▶ Direction:
Rewrite everything from the line containing "The image size" down to the line containing "tap(40, 93)", replacing "Toggle" with "Switch" and keeping all else unchanged. Omit the pictures from the answer.

▶ Input data:
###

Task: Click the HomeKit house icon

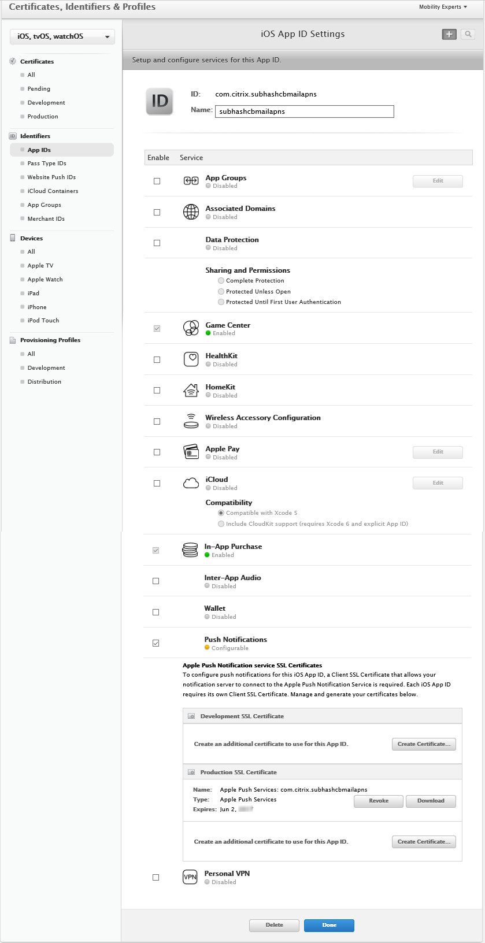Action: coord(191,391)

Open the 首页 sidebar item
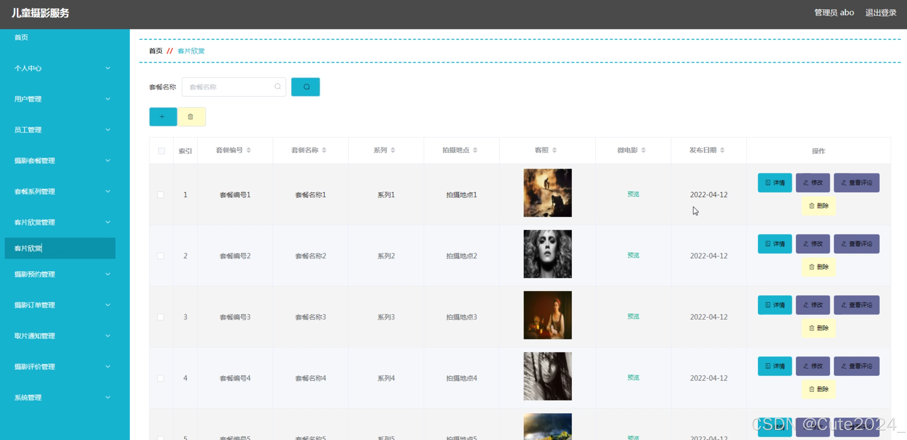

###

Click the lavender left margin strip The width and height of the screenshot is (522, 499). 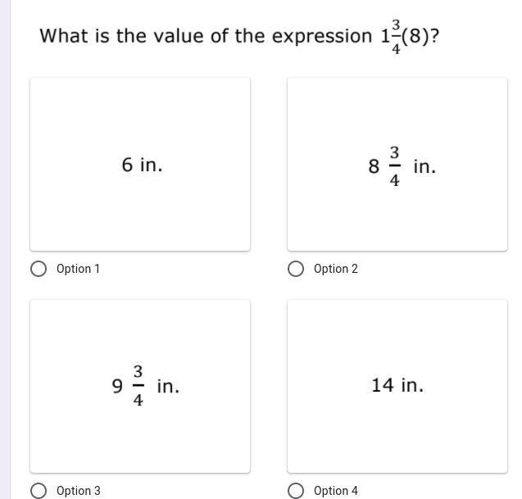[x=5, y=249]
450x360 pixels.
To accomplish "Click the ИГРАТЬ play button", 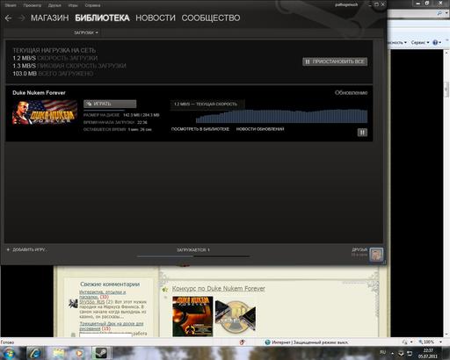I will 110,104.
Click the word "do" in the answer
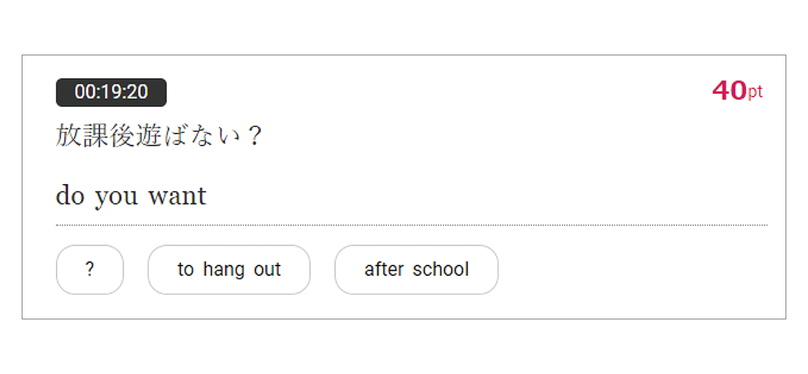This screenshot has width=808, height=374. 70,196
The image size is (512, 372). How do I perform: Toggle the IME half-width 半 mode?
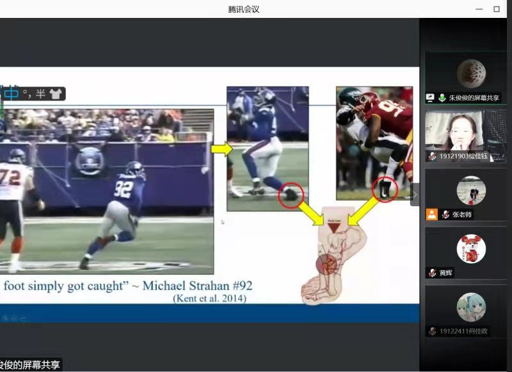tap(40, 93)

###

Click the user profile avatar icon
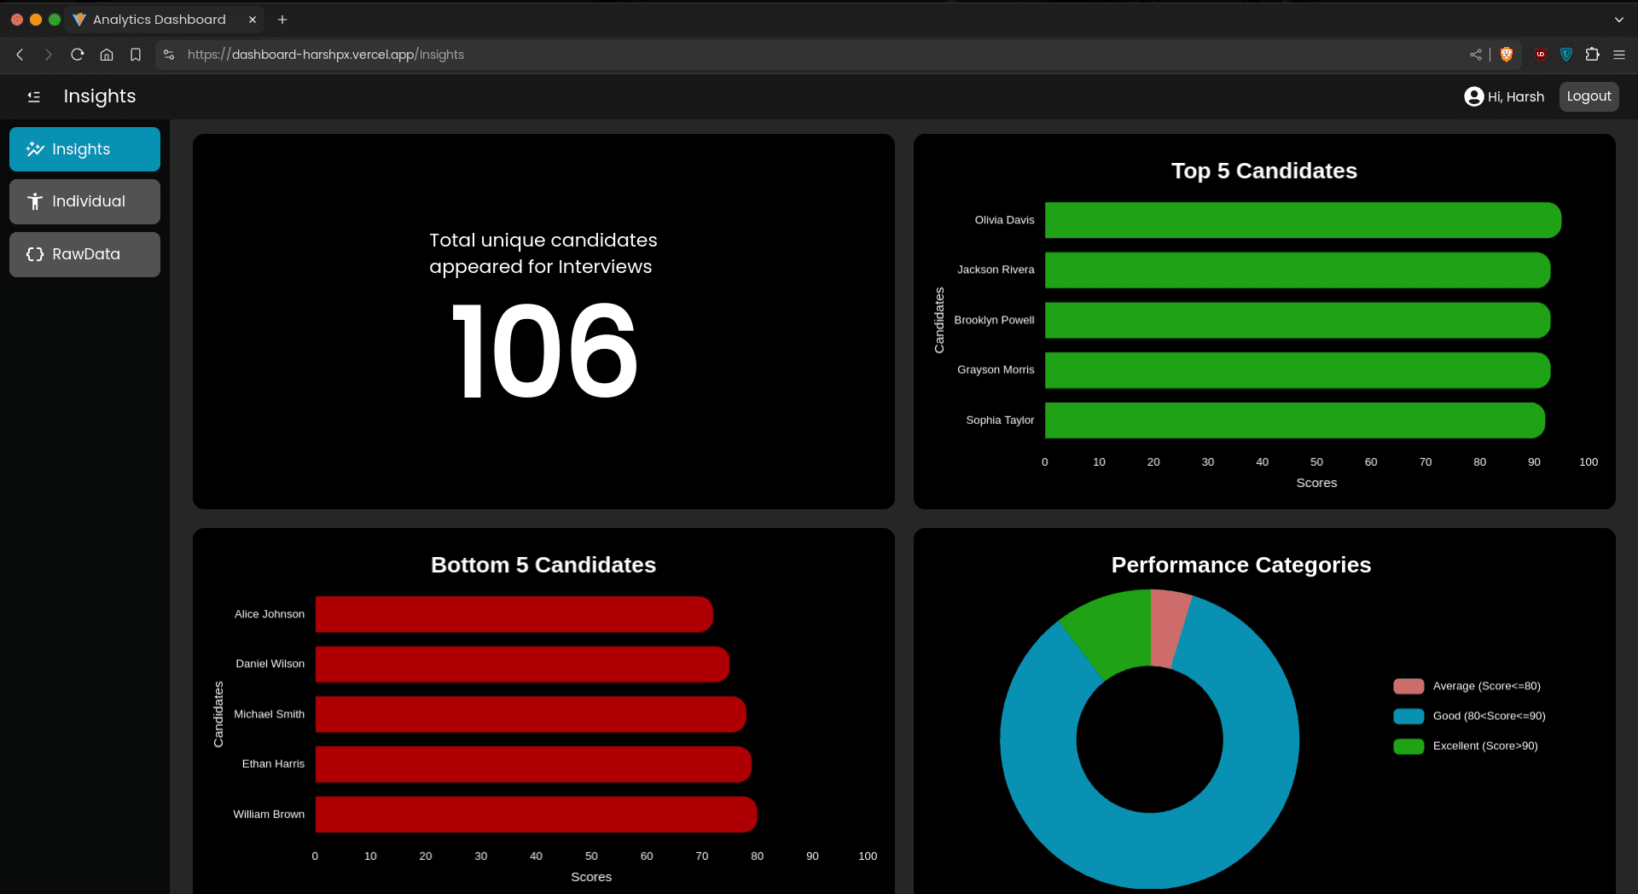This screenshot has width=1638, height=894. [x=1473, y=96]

###

▶ Correct output:
The image size is (512, 372). How do I perform: Switch the IME half-width 半 mode?
tap(40, 93)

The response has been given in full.